Predictions with PYMC, Dont work on test data set

test · January 17, 2025, 6:49pm

Hey I am trying to set up a model, but I can not predict with it. The discussions before did not really helped me. I just wanna draw some samples from my posterior distribution. pm.set_data sets up my data correctly, but the posterior_predictive function works just on my training set. I briefed all possible mistakes, there are no invalid groups, both columns from my test dataset having the same length, but It wont work. Please help me It drives me crazy.

import pandas as pd
import numpy as np
import pymc3 as pm

# 
dtype_dict = {
    'FEATURE_1': 'float',  
    'CATEGORY': 'category',  
    'COUNT': 'int',  
    'TIME': 'int'  
}
usecols_list = list(dtype_dict.keys())
data = pd.read_csv(
    'path/to/your/data.csv',  
    sep=';',  
    header=0,
    dtype=dtype_dict,
    usecols=usecols_list
)

# Filter 
data = data[data['FEATURE_1'].isin([0, 1]) & data['FEATURE_1'].notna()]
data_prior_analysis = data[(data['TIME'] >= 1994) & (data['TIME'] < 1996)]
data_train = data[(data['TIME'] > =1996) & (data['TIME'] <= 1998)]
data_test = data[data['TIME'] > 1999]

# function Prior knowledge
def observing_prior_knowledge(df, count_col, category_col, feature_col):
    epsilon = 1e-8  

    selected_data = df[[count_col, category_col, feature_col]]
    category_stats = selected_data.groupby(category_col)[count_col].agg(['mean', 'median', 'std'])
    category_stats['log_mean'] = np.log(category_stats['mean'] + epsilon)
    category_stats['log_median'] = np.log(category_stats['median'] + epsilon)

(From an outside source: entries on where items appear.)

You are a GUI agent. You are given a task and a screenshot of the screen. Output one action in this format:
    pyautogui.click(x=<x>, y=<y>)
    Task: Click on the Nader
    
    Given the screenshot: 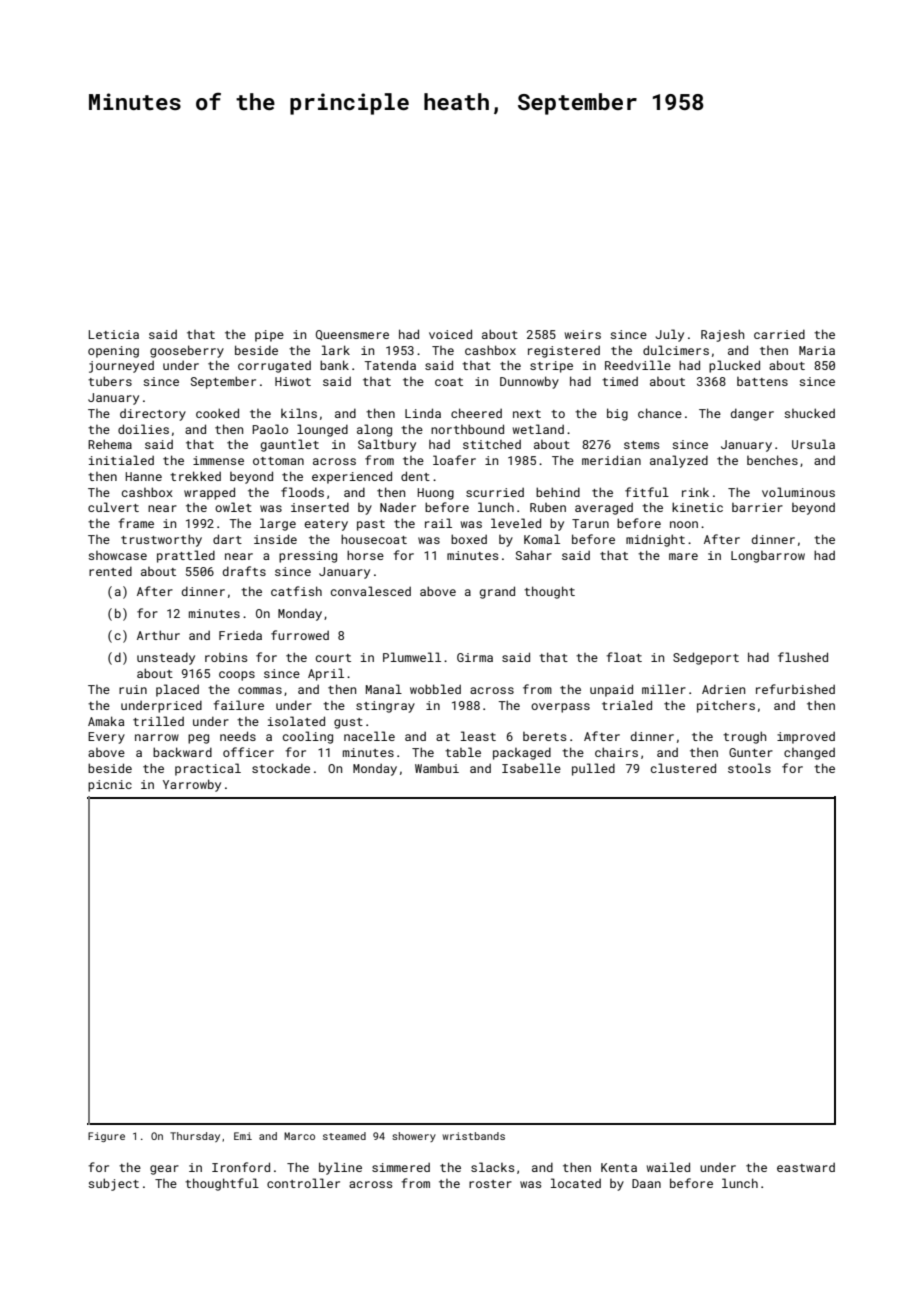 What is the action you would take?
    pyautogui.click(x=398, y=507)
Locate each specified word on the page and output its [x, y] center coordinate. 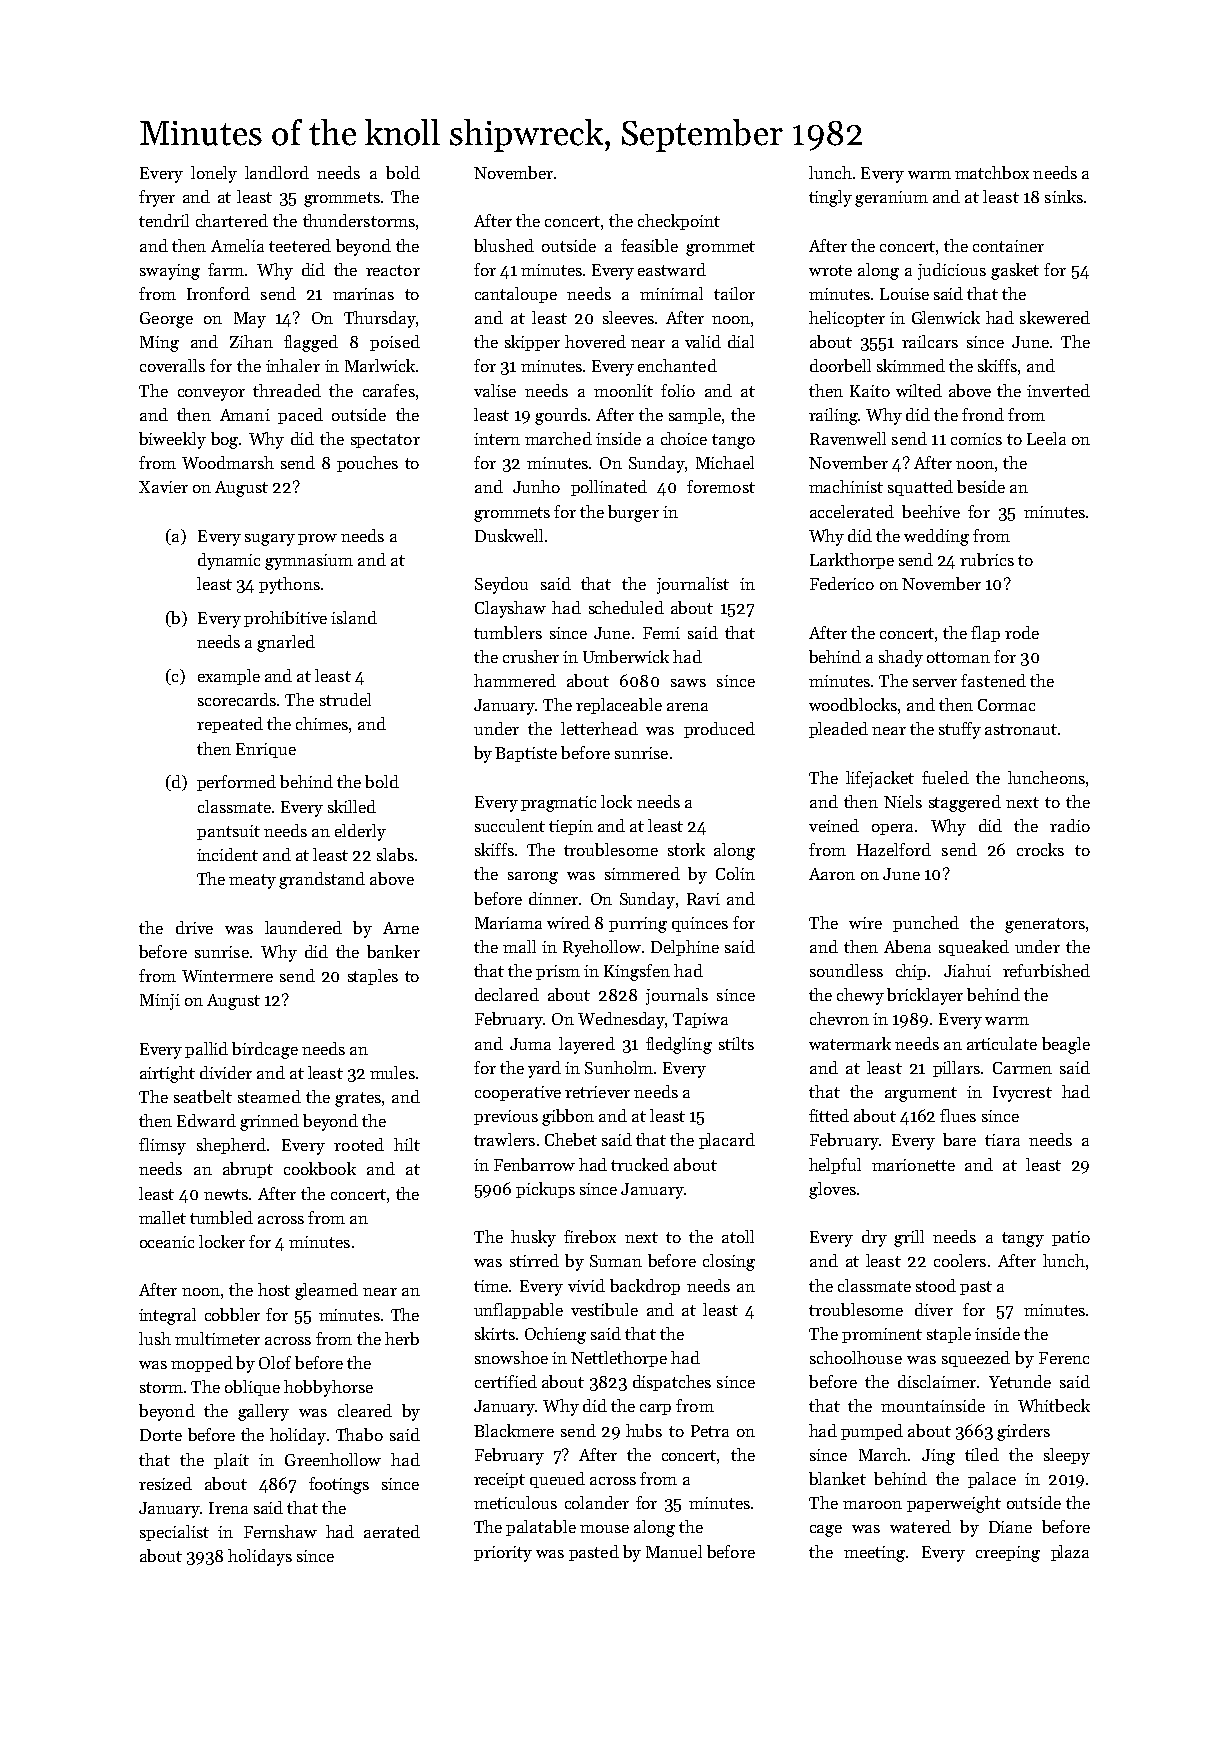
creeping [1008, 1554]
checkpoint [679, 222]
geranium [891, 199]
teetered [300, 245]
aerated [392, 1531]
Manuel [674, 1551]
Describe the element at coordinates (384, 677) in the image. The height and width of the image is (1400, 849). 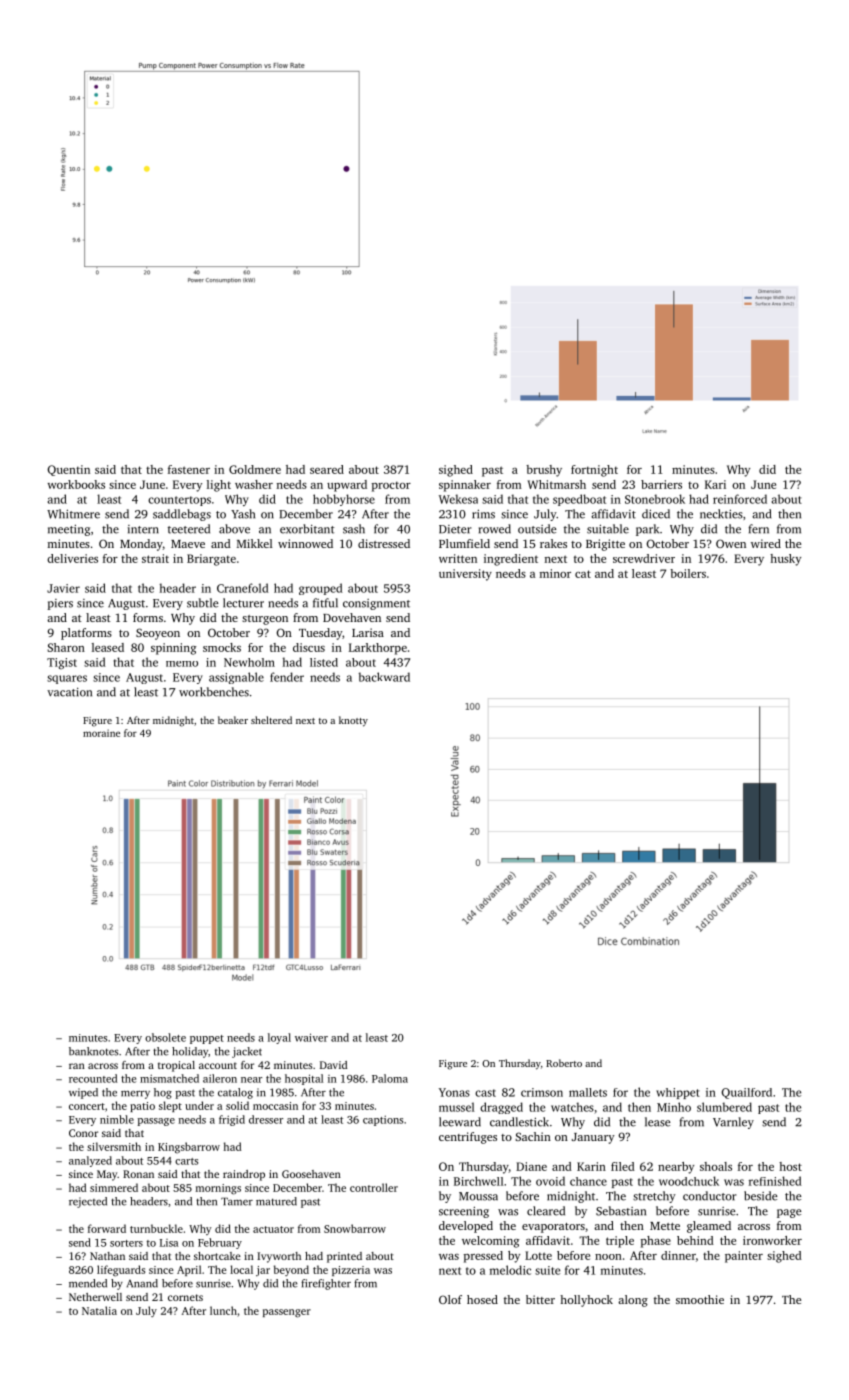
I see `backward` at that location.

    feature_stats = selected_data[feature_col].agg(['mean', 'median', 'std'])
    feature_stats['log_mean'] = np.log(feature_stats['mean'] + epsilon)
    feature_stats['log_median'] = np.log(feature_stats['median'] + epsilon)

    feature_df = pd.DataFrame(feature_stats).transpose()
    feature_df.index = ['FEATURE_STATS']

    result_df = pd.concat([category_stats, feature_df])
    return result_df

# prior knowledge
data_prior = observing_prior_knowledge(data_prior_analysis, 'COUNT', 'CATEGORY', 'FEATURE_1')

# preparing data train
cat_idx, groups = pd.factorize(data_train['CATEGORY'], sort=True)
feature_data = data_train['FEATURE_1'].values
counts = data_train['COUNT'].values

# Priors
group_means = data_prior.loc[groups, 'mean'].fillna(0).values
group_stds = data_prior.loc[groups, 'std'].fillna(1).values
beta_cont_mean = data_prior.loc['FEATURE_STATS', 'mean']
beta_cont_std = data_prior.loc['FEATURE_STATS', 'std']

# Model
coords = {"group": groups, "feature": feature_data}

with pm.Model(coords=coords) as frequency_model:
    category_data = pm.Data("CATEGORY", cat_idx, mutable=True)
    feature_data = pm.Data("FEATURE_DATA", feature_data, mutable=True)

    # Priors
    Intercept = pm.Normal("Intercept", mu=0, sigma=1)
    beta_cat = pm.Normal("beta_cat", mu=group_means, sigma=group_stds, dims="group")
    beta_cont = pm.Normal("beta_cont", mu=beta_cont_mean, sigma=beta_cont_std)

    # Model
    lambda_freq = pm.math.exp(Intercept + beta_cat[category_data] + beta_cont * feature_data)

    # Likelihood
    counts_obs = pm.Poisson("counts", mu=lambda_freq, observed=counts)

    # Sampling
    trace = pm.sample(1000, chains=4, tune=1000, return_inferencedata=True)
    posterior_predictive = pm.sample_posterior_predictive(trace, extend_inferencedata=True)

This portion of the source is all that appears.